Sia pure a fin di bene “Alleanza Verdi e Sinistra” candida nella circoscrizione nord-occidentale Ilaria Salis, detenuta da febbraio 2023 in condizioni disumane nelle carceri ungheresi con l’accusa di lesioni aggravate nei confronti di due militanti di estrema destra, ma condannata in Italia (va precisato, con pene lievi) per resistenza a pubblico ufficiale durante manifestazioni di protesta. L’intento del partito guidato da Nicola Fratoianni era in origine di sottrarre l’insegnante lombarda alle inaccettabili condizioni carcerarie, ma poi le sono stati concessi, dietro cauzione, gli arresti domiciliari a Budapest. La messa in libertà, in caso di elezione, non è tuttavia scontata, e per di più c’è il rischio di creare un certo imbarazzo nei giudici di Budapest, se non di essere controproducente.
Senza entrare nel merito dei programmi elettorali (il tema della pace e dello stop alla corsa agli armamenti, che dovrebbe essere la priorità assoluta di tutti i partiti, è presente in maniera sostanziale nella lista guidata da Michele Santoro “Pace, Terra e Dignità” e in quella del “Movimento 5 Stelle”) sono molti altri gli aspetti sorprendenti di questa competizione elettorale.

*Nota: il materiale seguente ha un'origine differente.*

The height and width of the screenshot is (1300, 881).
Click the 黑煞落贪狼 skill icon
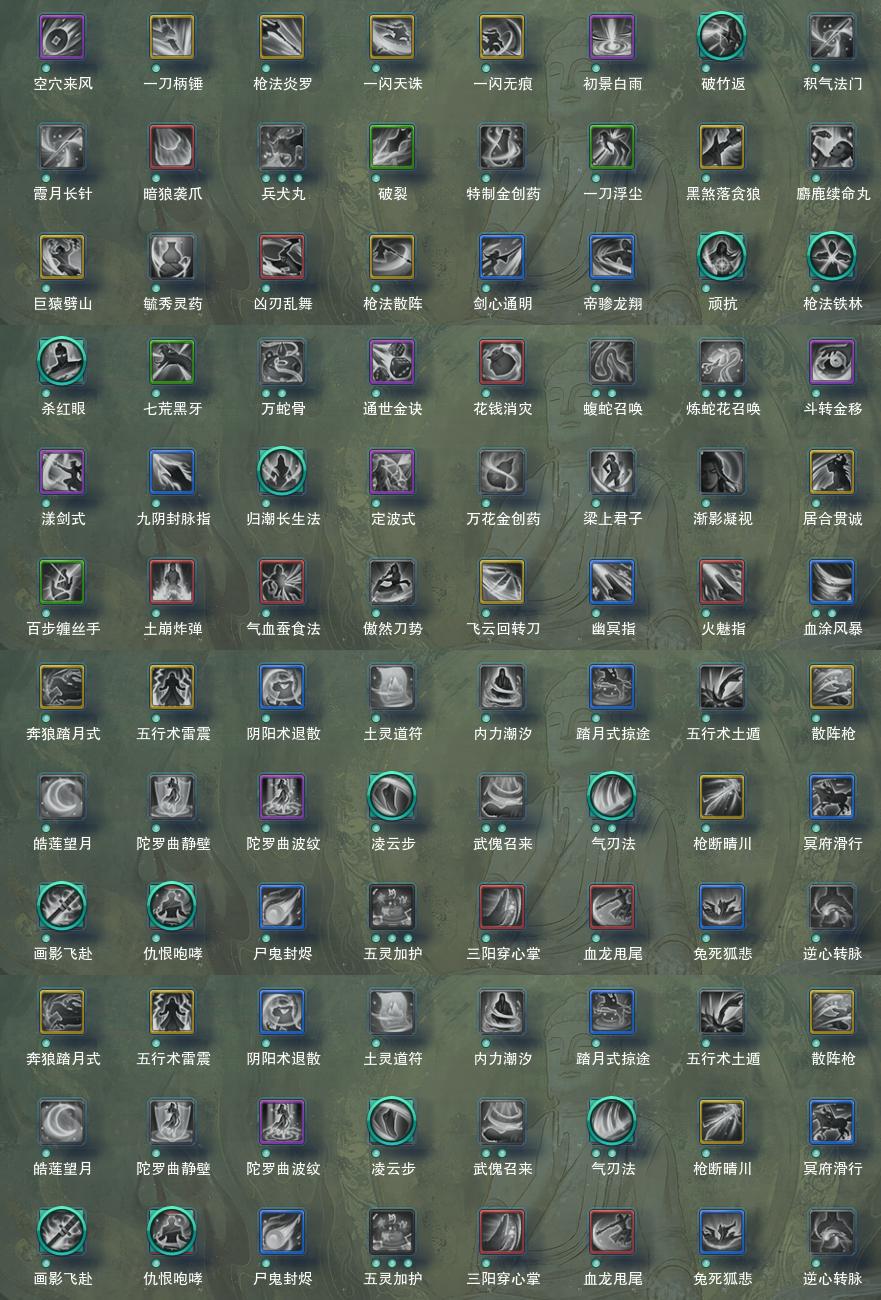click(722, 148)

Che dire per esempio dell’appoggio in Sicilia al candidato di “Noi moderati”, il partito di Maurizio Lupi nel quale milita anche il già citato Giovanni Toti, da parte della nuova Democrazia Cristiana di Totò Cuffaro, ex-presidente della Regione Siciliana condannato a sette anni di carcere per favoreggiamento della mafia?
In questa Italia malata suona dunque stridente il pur nobile appello al voto del presidente della Repubblica Sergio Mattarella, sottoscritto congiuntamente anche dai presidenti di Germania, Frank-Walter Steinmeier, e d’Austria, Alexander Van der Bellen: «Le prossime elezioni per il Parlamento europeo offriranno l’opportunità di eleggere rappresentanti che si impegnino a trovare soluzioni costruttive, accettando la complessità del sistema democratico».
Sarà, ma ho il timore che molti non lo ascolteranno e non andranno a votare. Vincerà il partito dell’astensionismo, sempre più forte. Viva comunque l’Italia!